The last days of the trout season went off for some lucky anglers around the Southern Highlands region.
A mate and his companions happened on an awesome gum beetle fall, where they found the beetles dropping out of the sky like confetti, with the browns and rainbows switched on to them big time.
Several times, pods of three or four fish were patrolling the shallows together; it was just a matter of which fish would get to the artificial beetle pattern first!
Lake Meadowbank and Lake Burbury are the only waters open in July, with Meadowbank being the best option not so much for the quality of its fishing but for the far more comfortable conditions to fish in. All the regular methods are worth a try but trolling will be the most favourable and likely method to get hooked up. There are a few Atlantics still swimming around in the lake as well to add a bit of variety. The Atlantics seem to favour the moving water, so head above the bridge and troll along the old riverbed up around the point of the willows and continue up the river proper. You can travel quite a way before the flow gets too fast.
Although the fishing maybe dismal in July there are plenty of things to keep us occupied especially if you are a fly tyer. With the new season not that far away, it is time to go through your fly boxes, see how many Stick Caddis patterns you have, Sloane’s Fur Flies (natural brown and black), MkII Woolly Buggers, Black Woolly Buggers, Mrs Simmo’s (Jetson version of the Mrs Simpson), Black and Green Fuzzle Buggers, Fiery Brown Beetles and 007 Nymphs and Montana Nymphs you have.
These patterns are some of the first you should tie on when the new season rolls around in August so you will need a good supply. Hopefully we will get the late winter and early spring rains and snow that we had last year to get those lake and lagoon levels up.
We relied heavily on Stick Caddis patterns early last season, hooking many fish in Bronte Lagoon and Lake King William on them. I use two patterns, the easy to tie Scintilla Stick Caddis and the little bit more involved Sticky Caddis, developed by Muz Wilson. These two patterns have one thing in common which I believe is very important for stick caddis patterns, they are very slim; many stick caddis imitations are way too bulky.

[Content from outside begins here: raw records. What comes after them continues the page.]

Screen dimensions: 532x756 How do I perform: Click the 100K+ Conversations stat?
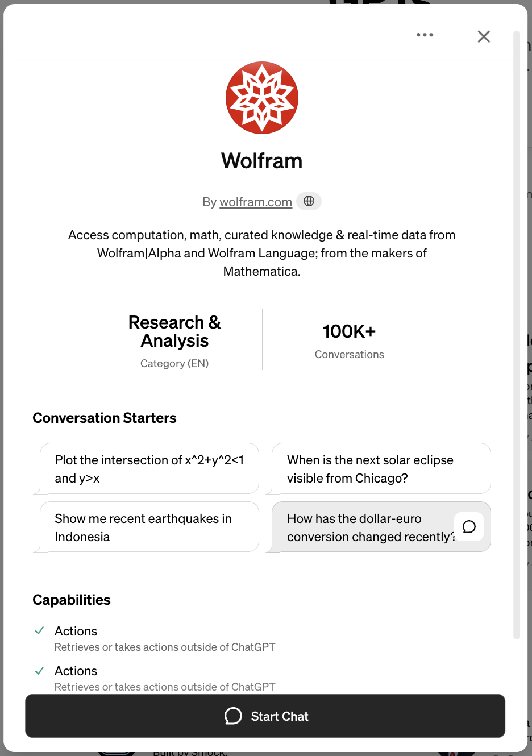pyautogui.click(x=349, y=339)
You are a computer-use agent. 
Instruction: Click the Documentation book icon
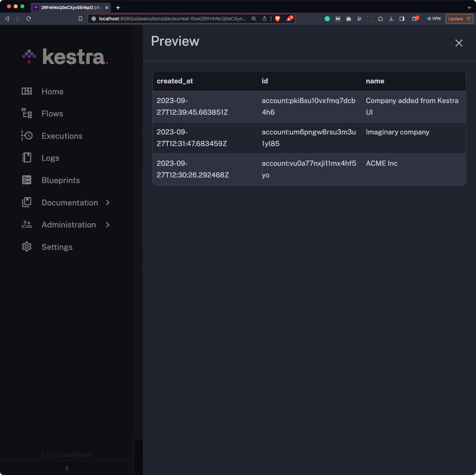pos(27,202)
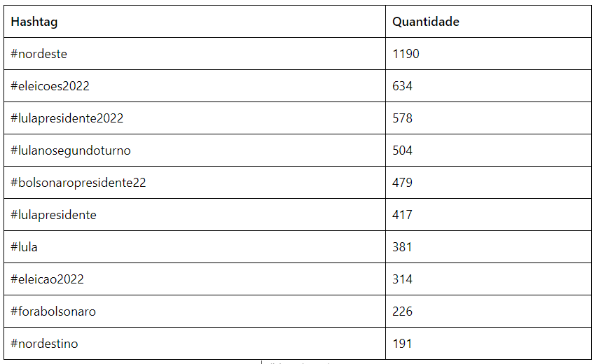Screen dimensions: 594x364
Task: Click the 417 quantity cell
Action: coord(403,215)
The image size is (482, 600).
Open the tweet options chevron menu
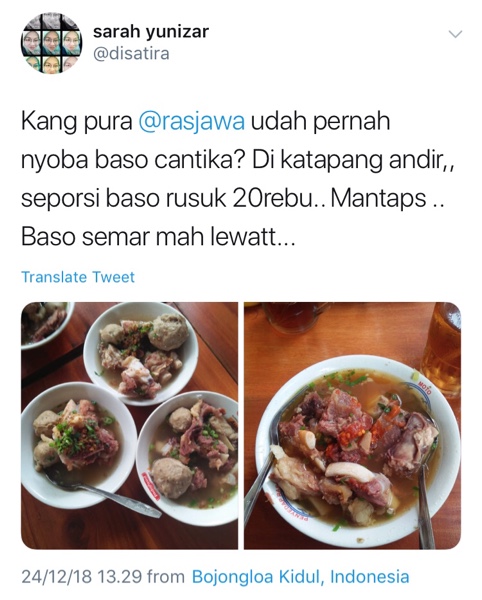coord(455,34)
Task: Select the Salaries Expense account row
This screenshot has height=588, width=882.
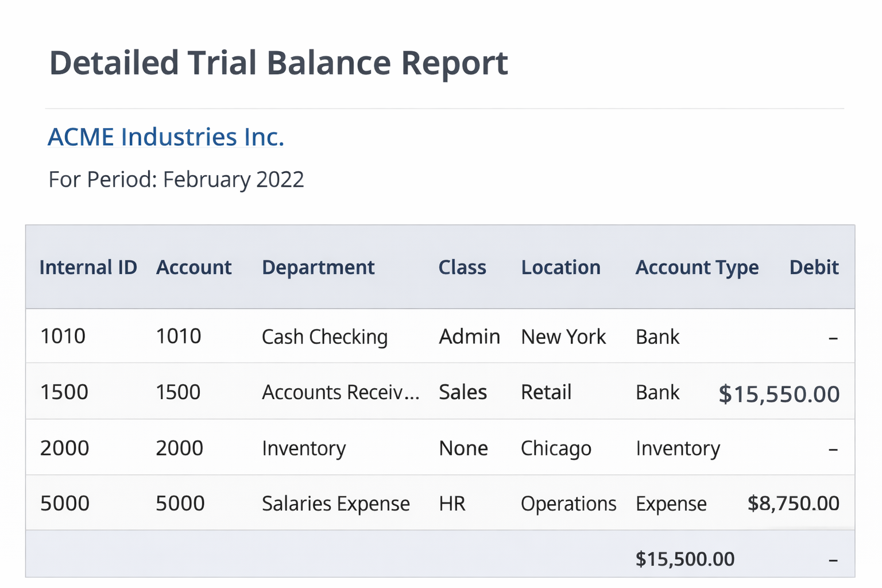Action: coord(336,504)
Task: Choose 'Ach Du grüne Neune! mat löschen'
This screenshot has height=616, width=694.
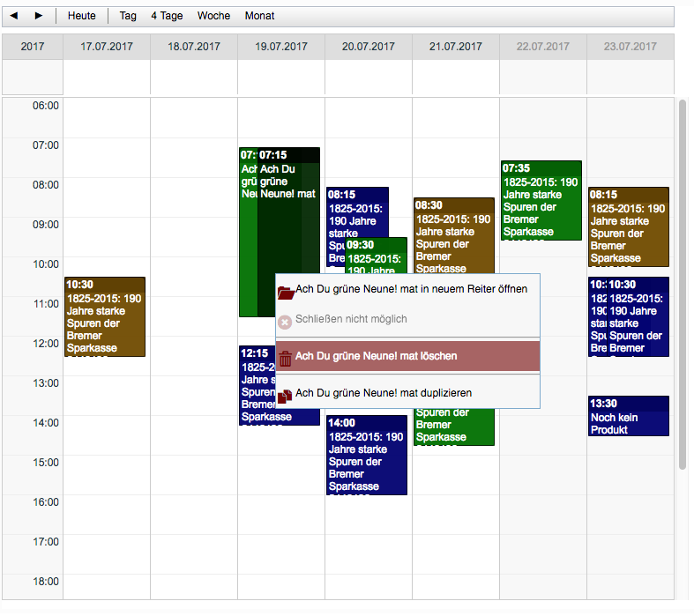Action: pyautogui.click(x=376, y=357)
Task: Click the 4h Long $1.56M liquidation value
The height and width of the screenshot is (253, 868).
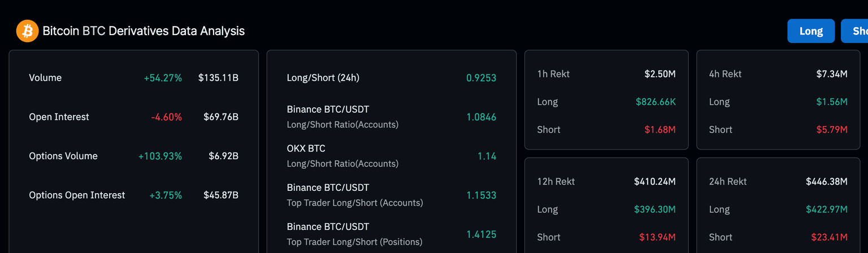Action: click(832, 102)
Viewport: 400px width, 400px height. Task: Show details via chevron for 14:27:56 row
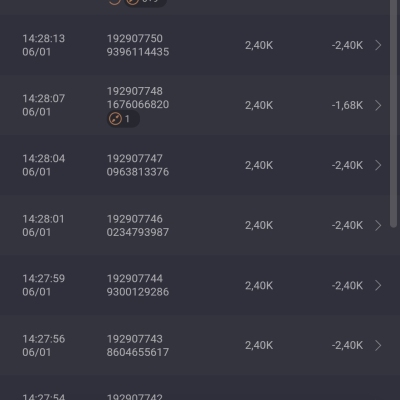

Another trick, instead of using the usual yellow or lime green-coloured material to imitate the caddis grub, try white. One of Noel Jetson’s favourite flies in the Bronte area was his stick caddis made from bound crow wing fibres with a few wraps of white floss to imitate the grub. Fish the Stick Caddis imitation on a dropper underneath an easy-to-see bushy Zulu on about a size 12 hook to tailing fish, often the fish will snavel the dry fly, especially if there are a few spiders around flushed out of the tussocks by hopefully-rising water levels.

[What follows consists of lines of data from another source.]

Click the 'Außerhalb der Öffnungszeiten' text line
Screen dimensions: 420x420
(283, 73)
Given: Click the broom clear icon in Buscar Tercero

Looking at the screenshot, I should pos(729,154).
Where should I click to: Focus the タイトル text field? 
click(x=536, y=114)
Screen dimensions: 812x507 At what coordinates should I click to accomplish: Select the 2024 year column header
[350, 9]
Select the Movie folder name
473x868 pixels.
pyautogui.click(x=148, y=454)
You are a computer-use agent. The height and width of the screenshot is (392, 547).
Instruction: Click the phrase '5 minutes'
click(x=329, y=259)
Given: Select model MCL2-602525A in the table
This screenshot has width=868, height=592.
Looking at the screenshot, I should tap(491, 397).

The Montana Nymph is also a great fly to have in two or three sizes. A good trick with the Montana is to tie them with red plastic bead heads. It just seems to add that little bit extra to what really is a great fish catcher and plastic beads don’t add much weight to the fly as metal beads do, so it makes them suitable for shallow water. A small size 12 Montana is effective fished under the indicator to tailing fish, larger sizes make good general searching patterns
The MkII Woolly Bugger is another great fly to tie on opening day and for the rest of the season for that matter. Tie it to the original design though, these days any Woolly Bugger tied with different coloured tufts of marabou tied alongside the main marabou tail is called a MkII. The original pattern and the most effective has a black tail, hot orange marabou tufts either side, dark olive body and a black hackle.
This fly works well in the smaller sizes such as a size 10 or 12 for fussy tailers and of course tied larger on size 8 and 6 hooks for general blind searching. Tie some with a bead head for added action and a bit of extra weight if you need to fish the fly deeper in deeper water.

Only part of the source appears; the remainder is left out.